On comprend dès lors que le premier qui doit porter un masque est la personne infectée, parce que c’est elle qui est la source et qu’il faut l’empêcher de disséminer le virus. On comprend aussi que le risque de nous infecter par le contact avec des objets contaminés est extraordinairement banal et démesuré parce que nous ignorons tout des objets que nous touchons et que le virus peut s’y trouver et survivre jusqu’à une dizaine d’heures. Dès lors, le port d’un masque nous protège d’une aspiration aérienne directe au contact d’une personne infectée, ce qui est une circonstance en réalité plutôt rare et contre laquelle nous pouvons  nous prémunir fortement en respectant une distance de sécurité.

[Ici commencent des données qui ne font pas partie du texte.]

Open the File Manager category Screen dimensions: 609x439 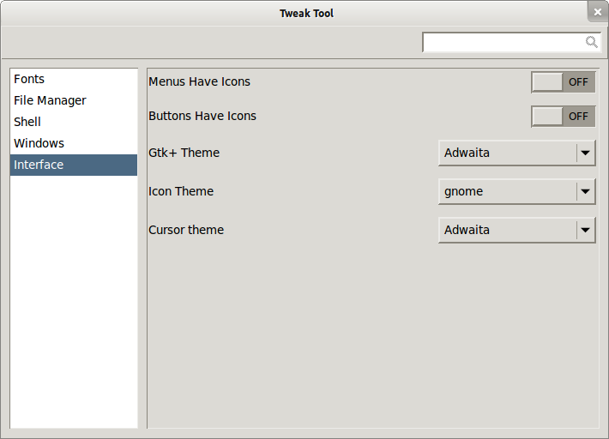pyautogui.click(x=50, y=100)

Alors qui peut, doit porter un masque ?
D’abord absolument toutes les personnes susceptibles d’avoir contracté la maladie, d’être infectées et donc infectantes.
A commencer évidemment par celles qui ont été testées positives pour le virus, qu'elles aient été malades ou non. Pour le moment, il s’agit en Belgique d’environ 20.000 personnes, dont on sait qu’il ne s’agissait jusqu’ici que des personnes avec des symptômes très suggestifs d’une atteinte par le coronavirus. On estime que ce malade est infecté et contaminant pendant 15 jours-3 semaines. C’est donc pendant cette période qu’il DOIT porter le masque, et aussi observer toutes les autres attitudes de prudence comme de toucher des objets dans des lieux publics, au mieux de rester chez lui, et c’est là une première raison du confinement.
On dit que sur  5 personnes atteintes par le virus, il n’y en aurait qu’une qui développe la maladie, plus ou moins fort. Cela veut dire qu’il y a très probablement chez nous à ce jour 100.000 personnes infectées qui l’ignorent, dont une partie n'a présenté aucun symptômes et d'autres seulement quelques petits signes pendant un ou 2 jours : poussée de fièvre, toux sèche, perte du goût et de l’odorat (signe reconnu très typique), courbatures, … A ceux-là, et à tous ceux qui manifesteraient ces petits symptômes suggestifs, sont très probablement contaminateurs non symptomatiques, dangereux pour les autres, 
le confinement, doit être imposé ainsi que le masque dès qu'ils sortent.
Il est primordial de commencer par protéger la population d'abord contre les contaminateurs.
Ensuite, le personnel soignant, parce que ce sont les personnes qui par définition sont en première ligne pour DEVENIR infectés, le plus de « chances » d’être au contact de personnes infectées et donc de devenir infecté sans le savoir.
Si le nombre de masques est limité, il faut choisir de protéger ceux qui sont le plus à risque d’être infecté par voie aérienne. Et là, le principe doit être de le conseiller à toutes les personnes qui ont une haute fréquence de contact avec des inconnus non masqués, comme en premier lieu les caissières des magasins d’alimentation, les pharmacien(ne)s, les agents de la poste, les agents de police, les conducteurs ou accompagnateurs de transports en commun, … en gardant à l'esprit que c’est le contaminateur (certain ou potentiel) qui DOIT être masqué et vivre caché et que le risque d'être infecté l'est beaucoup plus par le transport du virus à son visage par ses propres mains contaminées par des objets (poignées de porte, barres de caddies, ....) que par la voie aérienne directe.
Mais si les masques sont disponibles pour tous, il est évident que le port du masque est une sécurité SUPPLÉMENTAIRE et que dans une société de libre circulation, il doit être obligatoire pour tous tant que le virus circule.